Cambridge Analytica Stirred the (Supposedly Non-Existent) Bigotries of White America

It is March 2018 and the political class continues to be outraged that Hillary Clinton is not, in their esteemed opinions, being kind enough to the people who support Donald Trump.

Indeed, the media's fixation on this topic seems to be our post-2016-election dystopian version of "her emails," as even the slightest real or perceived critique Clinton renders of Trump voters is amplified as a human rights violations of the first order inflicted upon this vulnerable, protected class of citizen.

Aaron Blake at The Washington Post, for instance, wrote an entire "analysis" of Clinton's recent commentary about how Trump's message looked backwards and stirred old bigotries, observations which, by the way, are demonstrably accurate given that this messaging was a literal part of Trump's campaign slogan which, by way of reminder, was Make America Great Again. Nonetheless, Blake calls Clinton's comments "incendiary," and if you're wondering how charitable the analysis as a whole is, it includes an embedded video titled, "Bitter Hillary Clinton Trashes America's Heartland," which should clue you in.

Christian Snyder, in an op-ed piece, snarked, "Since the 2016 campaign ended, Hillary Clinton has demonstrated herself to be a singularly extraordinary former presidential candidate — 'extraordinary' only in the sense that no ex-candidate has ever been worse." The gist of it is that Clinton doesn't coddle Trump voters, which is very mean and snobbish.

Democratic Senator Dick Durbin even joined in, stating, "My friend Hillary Clinton is wrong. Thirty percent of the people that voted for Donald Trump had voted for President Obama." (Which, in addition to being a strange, voting version of the "I have a black friend so I can't be a bigot" defense, echoes Bernie Sanders' ongoing claim that Trump supporters are not bigots.)

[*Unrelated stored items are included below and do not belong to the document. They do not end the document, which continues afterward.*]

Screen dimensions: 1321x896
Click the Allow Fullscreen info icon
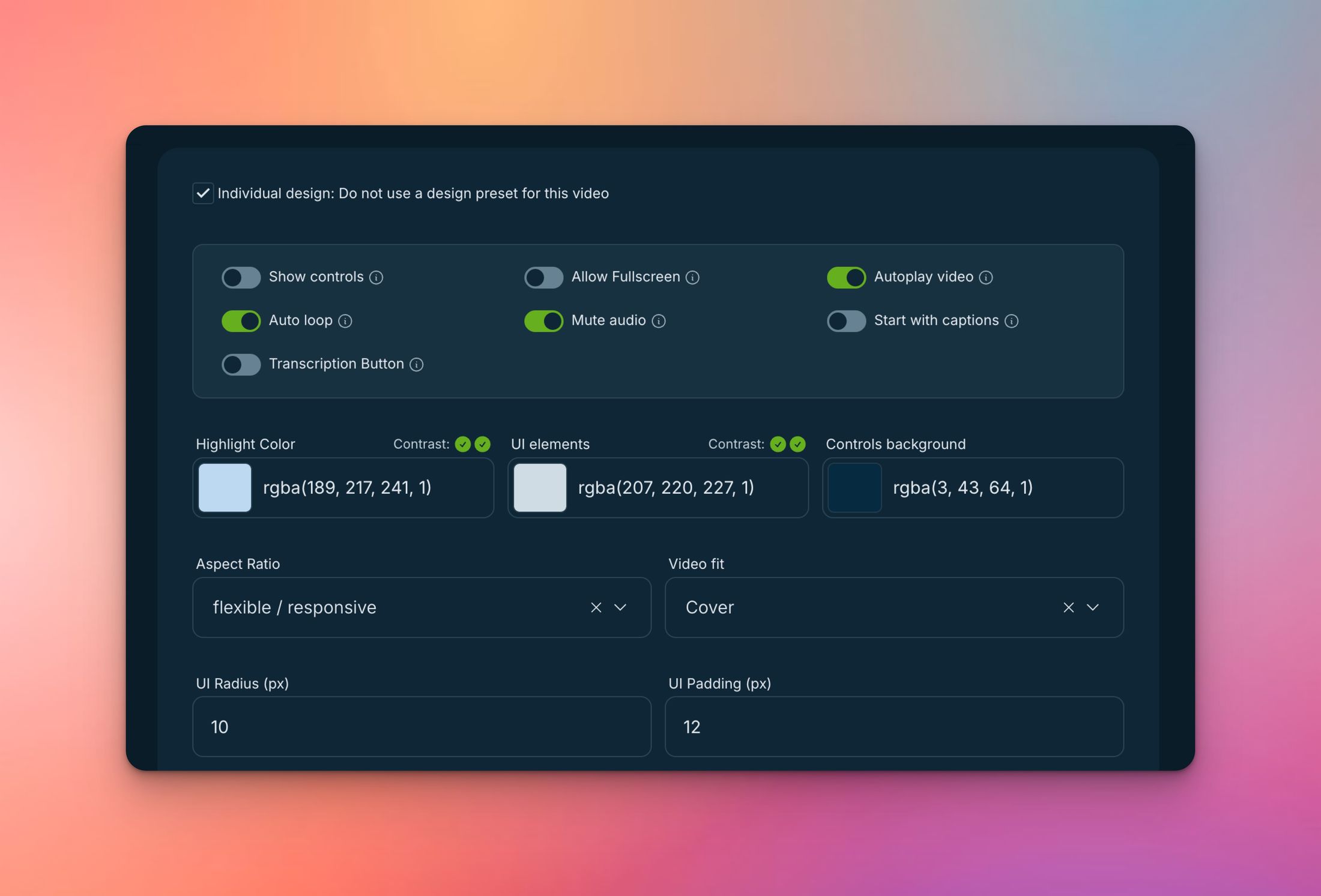pyautogui.click(x=694, y=277)
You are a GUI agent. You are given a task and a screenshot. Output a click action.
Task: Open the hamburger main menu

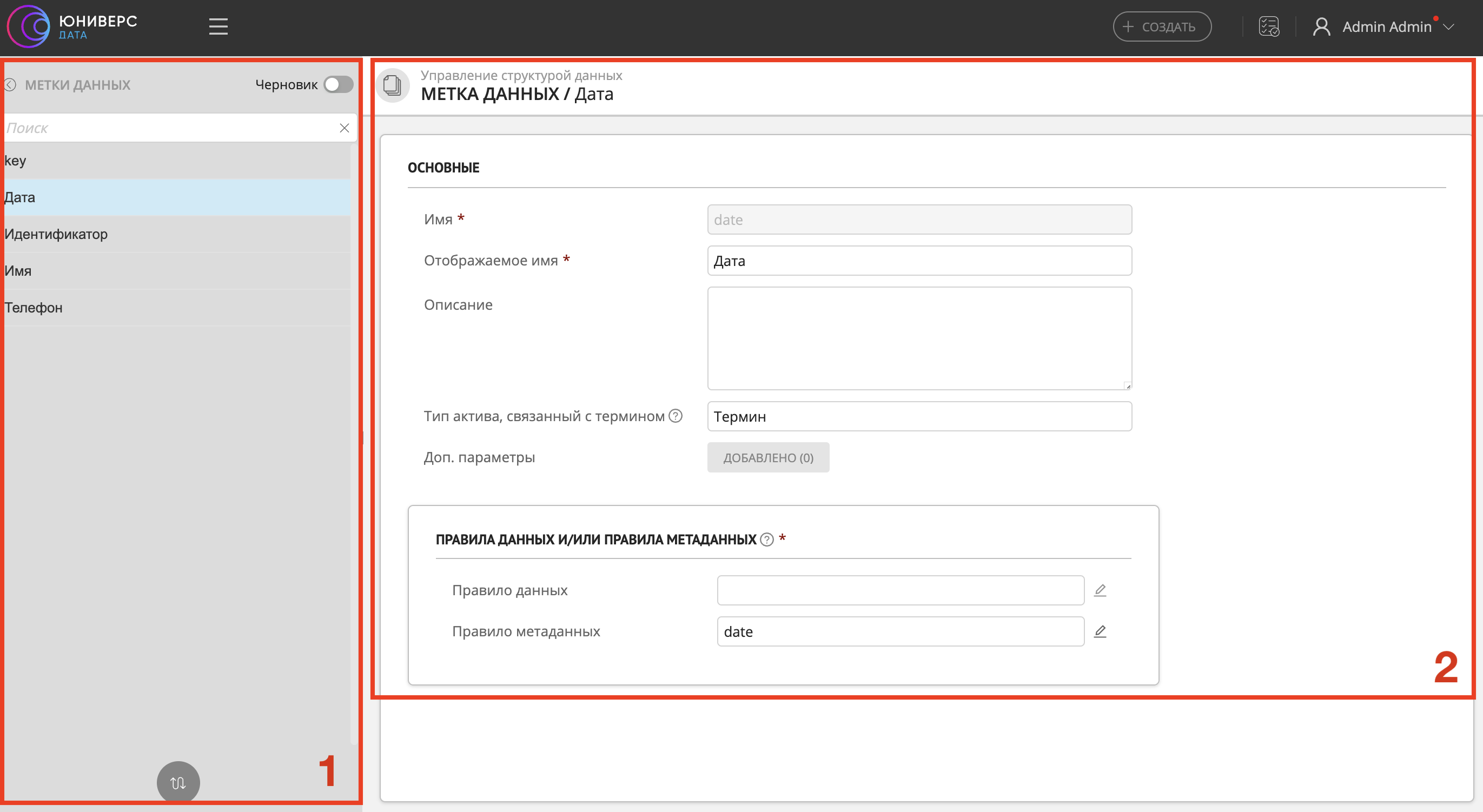[218, 26]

So, what I find utterly amazing is how if we were to believe folks like these, bigots in America are few and far between, and yet we now know that Cambridge Analytica was able to precisely micro-target the bigotries of white Americans with the aim of swaying US elections.

Via The Washington Post, from an article published two days ago (emphasis added):
The data and analyses that Cambridge Analytica generated in [2014] provided discoveries that would later form the emotionally charged core of Trump's presidential platform, said [data scientist Chris] Wylie, whose disclosures in news reports over the past several days have rocked both his onetime employer and Facebook.

"Trump wasn't in our consciousness at that moment; this was well before he became a thing," Wylie said. "He wasn't a client or anything."

The year before Trump announced his presidential bid, the data firm already had found a high level of alienation among young, white Americans with a conservative bent.

In focus groups arranged to test messages for the 2014 midterms, these voters responded to calls for building a new wall to block the entry of illegal immigrants, to reforms intended to 'drain the swamp' of Washington's entrenched political community, and to thinly veiled forms of racism toward African Americans called "race realism," he recounted.
I recognize it as a political reality that any defense of Hillary Clinton will, no matter how rational, be rejected on its face by a segment of the population. So, let's put that aside for a bigger picture.

What is critical to understand is that the notion that Trump supporters are largely not bigots is a political fiction that is primarily perpetuated by influential white men in the media and political establishment as a perverse form of political correctness.

It is a political fiction because the data suggests that, actually, "racial attitudes towards blacks and immigration are the key factors associated with support for Trump." And, via The Washington Post:
[W]hite millennial Trump voters were likely to believe in something we call "white vulnerability" — the perception that whites, through no fault of their own, are losing ground to other groups. Second, racial resentment was the primary driver of white vulnerability — even when accounting for income, education level, or employment.
This political fiction of non-existent bigotry of white America fits squarely within the mainstream narrative of American Exceptionalism that has barely even begun to reckon with its historical treatment of non-white, non-male people both within and outside of its borders.

This political fiction is, like misogyny, a national vulnerability. It is one that certain data scientists, foreign agents, and a handful of writers seem to understand far better than some of the most prominent members of the political class, including multiple Democratic politicians who, in typical fashion, internalize and overreact to the views of other prominent white men (and their attendant biases) as they rush to to their respective fainting couches about the prospect of bigotry existing in white people.

Unfortunately, though, a political class that is more outraged by a private citizen accurately naming bigotry than the fact that significantly large numbers of Americans hold bigoted views, and can have these views stoked and stirred and played by an unqualified authoritarian predator, is a political class that does not adequately grasp a very important issue at hand.

And that issue is this: While Donald Trump ran a campaign against the "political correctness" that was purportedly making our nation unsafe from external threats, it very well could be the political class's unwillingness to acknowledge white America's bigotry that plays a key role in the subversion of our political system.

After all, how do we defend against a vulnerability if we can't even admit that it's real?